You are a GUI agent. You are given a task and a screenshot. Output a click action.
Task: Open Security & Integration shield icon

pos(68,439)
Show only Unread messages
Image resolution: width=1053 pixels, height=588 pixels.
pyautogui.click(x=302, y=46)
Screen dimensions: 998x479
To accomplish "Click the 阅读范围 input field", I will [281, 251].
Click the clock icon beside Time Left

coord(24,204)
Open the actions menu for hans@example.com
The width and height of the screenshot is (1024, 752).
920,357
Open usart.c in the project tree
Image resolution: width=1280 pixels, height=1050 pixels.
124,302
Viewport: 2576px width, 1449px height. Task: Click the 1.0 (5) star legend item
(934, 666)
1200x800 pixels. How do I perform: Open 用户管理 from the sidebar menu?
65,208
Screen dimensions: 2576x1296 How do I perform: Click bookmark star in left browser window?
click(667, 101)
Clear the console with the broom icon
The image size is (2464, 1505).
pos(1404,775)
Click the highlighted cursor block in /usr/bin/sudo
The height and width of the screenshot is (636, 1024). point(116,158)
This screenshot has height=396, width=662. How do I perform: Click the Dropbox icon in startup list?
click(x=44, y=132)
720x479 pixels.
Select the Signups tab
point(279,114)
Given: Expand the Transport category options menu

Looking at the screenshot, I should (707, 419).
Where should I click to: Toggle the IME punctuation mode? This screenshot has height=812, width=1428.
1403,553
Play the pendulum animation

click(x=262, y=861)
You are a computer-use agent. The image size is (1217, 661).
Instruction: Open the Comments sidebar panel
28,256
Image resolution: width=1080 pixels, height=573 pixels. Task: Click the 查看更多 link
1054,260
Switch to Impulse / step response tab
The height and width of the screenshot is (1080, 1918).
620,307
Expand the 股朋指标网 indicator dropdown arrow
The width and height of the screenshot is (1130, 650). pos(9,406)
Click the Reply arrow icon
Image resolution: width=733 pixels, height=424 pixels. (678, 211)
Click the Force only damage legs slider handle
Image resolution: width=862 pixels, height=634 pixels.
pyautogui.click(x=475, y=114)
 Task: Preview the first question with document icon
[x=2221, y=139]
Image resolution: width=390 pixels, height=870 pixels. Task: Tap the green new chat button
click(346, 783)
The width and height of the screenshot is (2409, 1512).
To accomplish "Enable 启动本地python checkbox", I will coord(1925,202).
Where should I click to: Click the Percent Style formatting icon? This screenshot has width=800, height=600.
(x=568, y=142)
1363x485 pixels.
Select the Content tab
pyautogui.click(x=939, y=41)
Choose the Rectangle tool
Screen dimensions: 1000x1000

:::

- _YOUR TASK_
Rewrite the listing above with each "tab" replaced by "page" and nothing else altered.

- _COMPLETE OUTPUT_
You are a GUI agent. You are given a task and a screenshot. Output a click action.
Task: Open Security & Integration shield icon

pos(68,439)
Show only Unread messages
Image resolution: width=1053 pixels, height=588 pixels.
pyautogui.click(x=302, y=46)
Screen dimensions: 998x479
To accomplish "Click the 阅读范围 input field", I will [281, 251].
Click the clock icon beside Time Left

coord(24,204)
Open the actions menu for hans@example.com
The width and height of the screenshot is (1024, 752).
920,357
Open usart.c in the project tree
Image resolution: width=1280 pixels, height=1050 pixels.
124,302
Viewport: 2576px width, 1449px height. Task: Click the 1.0 (5) star legend item
(934, 666)
1200x800 pixels. How do I perform: Open 用户管理 from the sidebar menu?
65,208
Screen dimensions: 2576x1296 How do I perform: Click bookmark star in left browser window?
click(667, 101)
Clear the console with the broom icon
The image size is (2464, 1505).
pos(1404,775)
Click the highlighted cursor block in /usr/bin/sudo
The height and width of the screenshot is (636, 1024). point(116,158)
This screenshot has height=396, width=662. How do I perform: Click the Dropbox icon in startup list?
click(x=44, y=132)
720x479 pixels.
Select the Signups page
point(279,114)
Given: Expand the Transport category options menu

Looking at the screenshot, I should (707, 419).
Where should I click to: Toggle the IME punctuation mode? This screenshot has height=812, width=1428.
1403,553
Play the pendulum animation

click(x=262, y=861)
You are a computer-use agent. The image size is (1217, 661).
Instruction: Open the Comments sidebar panel
28,256
Image resolution: width=1080 pixels, height=573 pixels. Task: Click the 查看更多 link
1054,260
Switch to Impulse / step response page
The height and width of the screenshot is (1080, 1918).
620,307
Expand the 股朋指标网 indicator dropdown arrow
The width and height of the screenshot is (1130, 650). pos(9,406)
Click the Reply arrow icon
Image resolution: width=733 pixels, height=424 pixels. (678, 211)
Click the Force only damage legs slider handle
Image resolution: width=862 pixels, height=634 pixels.
pyautogui.click(x=475, y=114)
 Task: Preview the first question with document icon
[x=2221, y=139]
Image resolution: width=390 pixels, height=870 pixels. Task: Tap the green new chat button
click(346, 783)
The width and height of the screenshot is (2409, 1512).
To accomplish "Enable 启动本地python checkbox", I will coord(1925,202).
Where should I click to: Click the Percent Style formatting icon? This screenshot has width=800, height=600.
(x=568, y=142)
1363x485 pixels.
Select the Content page
pyautogui.click(x=939, y=41)
Choose the Rectangle tool
Screen dimensions: 1000x1000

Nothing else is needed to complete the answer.